-- Opening Marker --

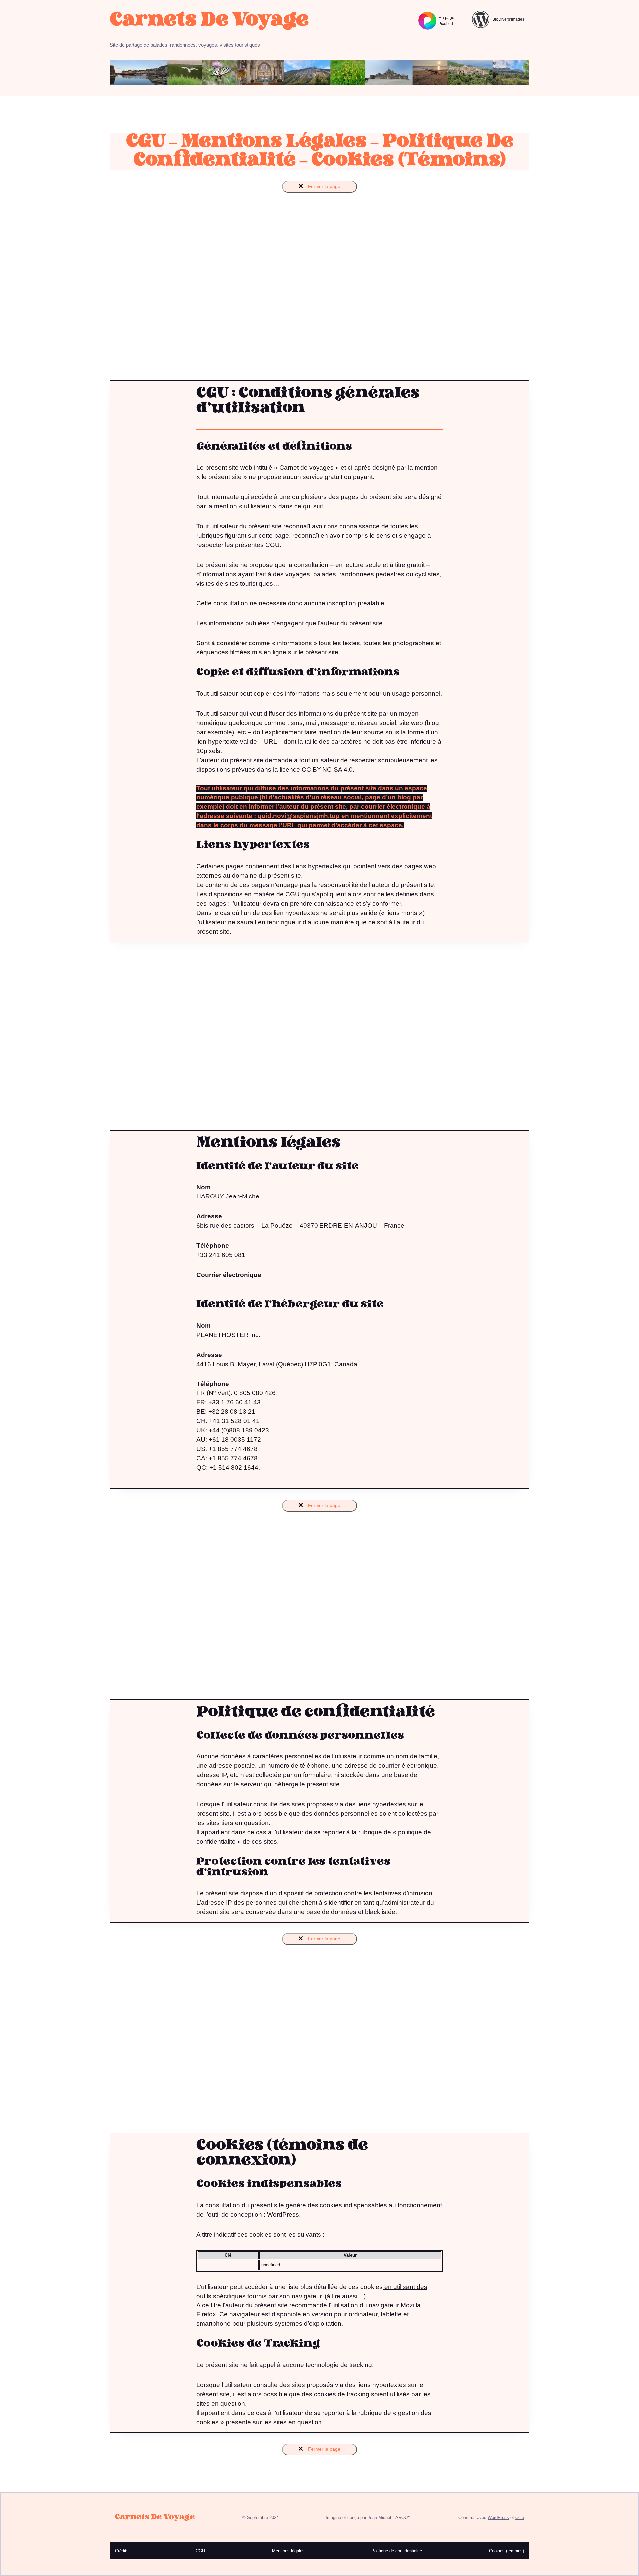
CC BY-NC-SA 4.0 (327, 769)
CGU (200, 2550)
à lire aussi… (345, 2296)
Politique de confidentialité (396, 2550)
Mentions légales (288, 2550)
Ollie (519, 2517)
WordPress (498, 2517)
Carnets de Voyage (209, 20)
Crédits (122, 2550)
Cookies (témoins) (506, 2550)
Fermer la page (323, 186)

-- Closing Marker --

→ **Task requirements**:
The answer must be the line containing "Carnets de Voyage (209, 20)" and every line after it to the end of the data, each set down exactly.

→ **Result for this exercise**:
Carnets de Voyage (209, 20)
Crédits (122, 2550)
Cookies (témoins) (506, 2550)
Fermer la page (323, 186)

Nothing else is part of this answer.